Representantes dos três órgãos participaram da audiência pública promovida pelo Supremo Tribunal Federal para discutir contratos públicos de aquisição de sistemas espiões e de extração de dados de aparelhos. A audiência foi convocada pelo ministro Cristiano Zanin, com dois dias de duração. O tema chegou ao tribunal por meio de uma ação da Procuradoria-Geral da República.

Zanin justificou a necessidade de uma audiência porque o tema envolve a “suposta violação sistemática de preceitos fundamentais no uso de tais equipamentos para monitorar magistrados, advogados, jornalistas, políticos e defensores de direitos humanos”.

Vulnerabilidades

Consultor jurídico do Ministério da Justiça, Victor Epitácio Cravo Teixeira afirmou que tecnologias para a suspensão de sigilo devem integrar os sistemas das plataformas das prestadoras de serviços de telecomunicação. Segundo ele, no entanto, o acesso a informações deve ser sempre excepcional, aplicado somente em casos de investigação criminal e instrução de processos penais.

Para Teixeira, não se pode permitir que empresas privadas acessem informações a partir da exploração de vulnerabilidades da rede pública de telecomunicações.
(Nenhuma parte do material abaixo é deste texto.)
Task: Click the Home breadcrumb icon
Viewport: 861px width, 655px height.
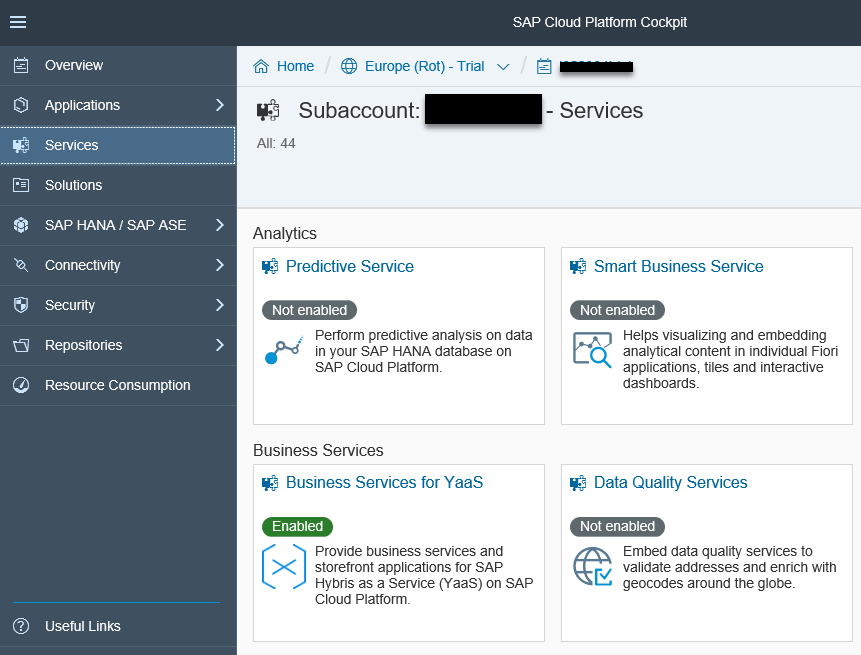Action: tap(259, 66)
Ele citou como exemplos os softwares Pegasus, que explora os sistemas operacionais de dispositivos móveis, dando acesso às funcionalidades de equipamentos como celulares e computadores, e FirstMile, que explora vulnerabilidades da rede de telecomunicações para obter dados de tráfego.

“As ferramentas de intrusão são fornecidas por empresas privadas ao arrepio da legislação que disciplina a suspensão legítima do sigilo das comunicações, sem apoio das prestadoras de serviços de telecomunicação, e exploram vulnerabilidades da rede pública e dos sistemas operacionais dos aparelhos celulares”, disse ele.

Rodrigo Morais Fernandes, diretor de inteligência da Polícia Federal, argumentou em sentido semelhante. Segundo ele, a legislação atual disciplina plenamente o tema ao prever a possibilidade de interceptações e acesso a dados sigilosos no curso de investigações criminais ou instruções de processos penais, mediante autorização prévia.

Ele disse que a PF está em tratativas com a Anatel para tentar regulamentar o uso de ferramentas de geolocalização e acesso remoto a dispositivos. Segundo Fernandes, o objetivo é facilitar investigações, sem que se precise explorar vulnerabilidades da rede pública de telecomunicações.

“A funcionalidade do Pegasus é imprescindível, sim, para fins de segurança pública. Posso citar várias situações de como o emprego de uma ferramenta como essa seria fundamental para a identificação de organizações criminosas. (…) Temos tomado cuidado e tido tratativas com a Anatel no sentido de regulamentar isso.”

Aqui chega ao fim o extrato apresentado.